Der Truck hielt in einer kleinen Straßenbucht am State Highway 2, irgendwo zwischen Gisborne und Napier. Die Verabschiedung verlief höflich, wir holten unsere, mittlerweile eisgekühlten, Rucksäcke aus dem Laderaum und winkten dem Lastzug erleichtert hinterher, als er sich ächzend wieder auf die Straße zog.

Von der Bucht führte ein Kiesweg weg, schlängelte sich zwischen zwei Seen hindurch und lockte viele Camper an. Man nickte uns scheu zu – den Neuen, die sich dazusiedeln würden.

Wir fanden unser Plätzchen auf der „Brücke“ zwischen den beiden Seen. Der größere von beiden lag vor unserem Zelteingang – nur ein paar Schritte über den Kiesweg entfernt. Den kleineren hörten wir nachts friedlich seine Wellen schlagen – er lag direkt hinter der Trauerweide, unter der unser Zelt stand.
Bald aber verwandelte sich das friedliche Geplätscher in aggressives Fauchen, vom Ostwind angepeitscht. Wir standen mitten im Durchzug, die aufgekommen Winde fegten von allen Richtungen über unser kleines Heim hinweg. Sie zwangen es zu Boden; lagen wir darin, mumifizierten uns die Planen. Wir banden die Stangen mit Schnüren an den Ästen der Weide fest. Aber die Wucht des Windes peitschte die biegsamen Zweige auf uns nieder, drückte das Zelt noch mehr zum Grund. Schließlich rissen sie unter dieser mächtigen Naturgewalt ab und sanken still neben unser Zelt.
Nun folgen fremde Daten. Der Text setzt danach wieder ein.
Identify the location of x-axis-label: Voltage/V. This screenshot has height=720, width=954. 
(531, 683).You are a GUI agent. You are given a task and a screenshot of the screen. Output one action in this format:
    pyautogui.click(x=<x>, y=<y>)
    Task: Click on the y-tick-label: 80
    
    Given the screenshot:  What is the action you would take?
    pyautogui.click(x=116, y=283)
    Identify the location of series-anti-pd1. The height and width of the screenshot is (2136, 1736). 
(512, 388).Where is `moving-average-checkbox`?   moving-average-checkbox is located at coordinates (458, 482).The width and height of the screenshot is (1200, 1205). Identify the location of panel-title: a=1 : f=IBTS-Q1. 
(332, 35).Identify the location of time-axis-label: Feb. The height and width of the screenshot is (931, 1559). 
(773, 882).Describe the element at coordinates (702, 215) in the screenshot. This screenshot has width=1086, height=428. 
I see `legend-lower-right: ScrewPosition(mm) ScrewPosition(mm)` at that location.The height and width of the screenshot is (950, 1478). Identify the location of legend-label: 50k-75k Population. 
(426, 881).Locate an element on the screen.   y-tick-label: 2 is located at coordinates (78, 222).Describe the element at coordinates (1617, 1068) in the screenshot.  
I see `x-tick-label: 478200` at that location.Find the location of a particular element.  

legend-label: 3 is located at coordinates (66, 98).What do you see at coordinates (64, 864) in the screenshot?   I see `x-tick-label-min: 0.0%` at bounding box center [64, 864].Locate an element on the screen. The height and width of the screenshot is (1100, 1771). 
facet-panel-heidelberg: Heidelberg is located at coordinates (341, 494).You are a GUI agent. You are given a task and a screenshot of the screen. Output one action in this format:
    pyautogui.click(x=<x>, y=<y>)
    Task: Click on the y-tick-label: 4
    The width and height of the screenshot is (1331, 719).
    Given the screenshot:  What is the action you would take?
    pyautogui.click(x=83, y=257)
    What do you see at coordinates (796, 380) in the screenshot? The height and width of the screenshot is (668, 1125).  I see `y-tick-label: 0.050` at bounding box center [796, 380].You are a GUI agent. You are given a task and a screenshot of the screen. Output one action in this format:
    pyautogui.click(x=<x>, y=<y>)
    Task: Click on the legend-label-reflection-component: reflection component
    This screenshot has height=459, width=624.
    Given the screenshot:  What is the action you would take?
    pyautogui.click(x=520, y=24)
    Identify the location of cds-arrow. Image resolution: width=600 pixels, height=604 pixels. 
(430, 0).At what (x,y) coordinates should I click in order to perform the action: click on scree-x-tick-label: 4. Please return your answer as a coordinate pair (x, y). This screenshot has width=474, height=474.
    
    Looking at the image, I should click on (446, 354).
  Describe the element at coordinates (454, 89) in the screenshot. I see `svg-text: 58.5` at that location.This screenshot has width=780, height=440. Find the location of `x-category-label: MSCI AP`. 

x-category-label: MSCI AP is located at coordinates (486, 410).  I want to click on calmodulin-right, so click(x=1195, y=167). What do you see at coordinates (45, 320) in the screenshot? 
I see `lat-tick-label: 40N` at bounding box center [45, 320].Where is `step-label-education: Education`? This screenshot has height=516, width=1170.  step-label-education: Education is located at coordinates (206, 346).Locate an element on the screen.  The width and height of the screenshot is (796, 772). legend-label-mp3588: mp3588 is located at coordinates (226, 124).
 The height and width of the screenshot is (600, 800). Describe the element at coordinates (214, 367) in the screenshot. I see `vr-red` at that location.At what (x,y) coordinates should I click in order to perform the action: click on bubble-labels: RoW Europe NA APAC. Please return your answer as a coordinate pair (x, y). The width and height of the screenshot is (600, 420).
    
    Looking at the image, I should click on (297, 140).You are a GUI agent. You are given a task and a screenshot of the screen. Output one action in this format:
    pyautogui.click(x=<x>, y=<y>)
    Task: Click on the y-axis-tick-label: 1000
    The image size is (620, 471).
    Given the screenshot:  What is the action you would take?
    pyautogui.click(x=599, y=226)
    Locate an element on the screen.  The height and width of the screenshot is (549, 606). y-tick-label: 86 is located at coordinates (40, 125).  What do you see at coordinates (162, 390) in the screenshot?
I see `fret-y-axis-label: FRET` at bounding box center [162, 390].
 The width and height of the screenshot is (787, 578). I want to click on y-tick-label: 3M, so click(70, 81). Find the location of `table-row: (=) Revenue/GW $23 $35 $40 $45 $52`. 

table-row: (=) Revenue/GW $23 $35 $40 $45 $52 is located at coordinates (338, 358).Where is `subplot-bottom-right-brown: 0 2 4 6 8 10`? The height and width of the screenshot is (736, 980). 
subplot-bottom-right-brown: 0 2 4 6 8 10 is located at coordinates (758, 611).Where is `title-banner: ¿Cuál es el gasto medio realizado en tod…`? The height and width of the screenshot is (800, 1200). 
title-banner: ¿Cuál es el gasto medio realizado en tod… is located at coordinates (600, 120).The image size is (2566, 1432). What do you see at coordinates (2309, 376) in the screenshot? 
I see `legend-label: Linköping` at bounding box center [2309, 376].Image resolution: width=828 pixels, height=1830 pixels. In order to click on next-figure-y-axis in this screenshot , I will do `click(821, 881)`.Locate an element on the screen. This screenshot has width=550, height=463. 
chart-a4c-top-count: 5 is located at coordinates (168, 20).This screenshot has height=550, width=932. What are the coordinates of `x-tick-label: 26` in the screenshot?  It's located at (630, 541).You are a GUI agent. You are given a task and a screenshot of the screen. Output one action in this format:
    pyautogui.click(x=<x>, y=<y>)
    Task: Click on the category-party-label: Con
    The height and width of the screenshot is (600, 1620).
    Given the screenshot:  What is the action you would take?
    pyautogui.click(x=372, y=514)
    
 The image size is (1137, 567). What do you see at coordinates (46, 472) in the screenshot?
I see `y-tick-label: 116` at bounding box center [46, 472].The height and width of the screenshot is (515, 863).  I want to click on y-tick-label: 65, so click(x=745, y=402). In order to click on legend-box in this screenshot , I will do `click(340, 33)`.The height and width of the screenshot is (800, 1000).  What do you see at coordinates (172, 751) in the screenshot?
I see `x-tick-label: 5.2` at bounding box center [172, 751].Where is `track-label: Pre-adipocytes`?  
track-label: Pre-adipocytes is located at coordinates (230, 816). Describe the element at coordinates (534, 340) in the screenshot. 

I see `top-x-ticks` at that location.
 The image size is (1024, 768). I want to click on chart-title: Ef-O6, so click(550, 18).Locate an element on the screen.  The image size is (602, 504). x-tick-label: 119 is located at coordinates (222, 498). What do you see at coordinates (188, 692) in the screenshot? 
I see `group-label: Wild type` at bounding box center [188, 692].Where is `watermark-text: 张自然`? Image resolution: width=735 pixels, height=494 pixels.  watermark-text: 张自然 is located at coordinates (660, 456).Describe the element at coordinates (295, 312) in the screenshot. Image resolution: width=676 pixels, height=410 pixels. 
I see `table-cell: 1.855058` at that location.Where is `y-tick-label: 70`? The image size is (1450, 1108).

Wir verlagerten unseren Standort und trugen das Zelt auf eine kleine Anhöhe, weiter den Kiesweg entlang. Dort standen wir geschützt unter starken Föhren und den Wind hörten wir nur noch als ein sanftes Säuseln. Als er sich nach zwei Nächten immer noch nicht gelegt hatte, beschlossen wir, das Schauspiel von oben zu beobachten. Wir kletterten über einen verfallenen Holzzaun und folgten den Bachlauf einer felsigen Riesenweide. Unten noch rannten Schafe panisch von uns davon, um uns dann aus sicherer Entfernung grasend zu beäugen. Weiter oben standen gelassen Kühe uns glotzten uns apathisch kauend an. Die nächste Weide hielt nichts als kahle Felsbrocken, dürres Gras und trockene Kuhfladen. Und eine atemberaubende Aussicht:

In einem Wechselspiel aus Licht und Schatten jagte der Wind Wolkenballen über das verlassene Land. Das Wasser der Seen spiegelte matt silbern den Kampf am Himmel wieder. In der Ferne verloren sich die rauen Hügel in unendliche Nebelwolken, während uns das kniehohe, gelbe Gras um die Beine peitschte und uns blutig schnitt. Mal rang sich die Sonne durch und ließ alles erstrahlen, warf detaillierte Schatten über die winzigen Hügel und spendete Wärme. Dann hetzte wieder ein dichter Bauschen vor das helle Auge und versetzte das ganze Land in Düsternis. Der Ausblick von dort oben, über Lake Tutira, die Hawks Bay im Rücken, den Blick landeinwärts, vereinigte alles, was Neuseeland zu bieten hatte: die ungestüme Willkür des Wetters, das darunter umso schöner wirkende Land, die Wucht, den Frieden.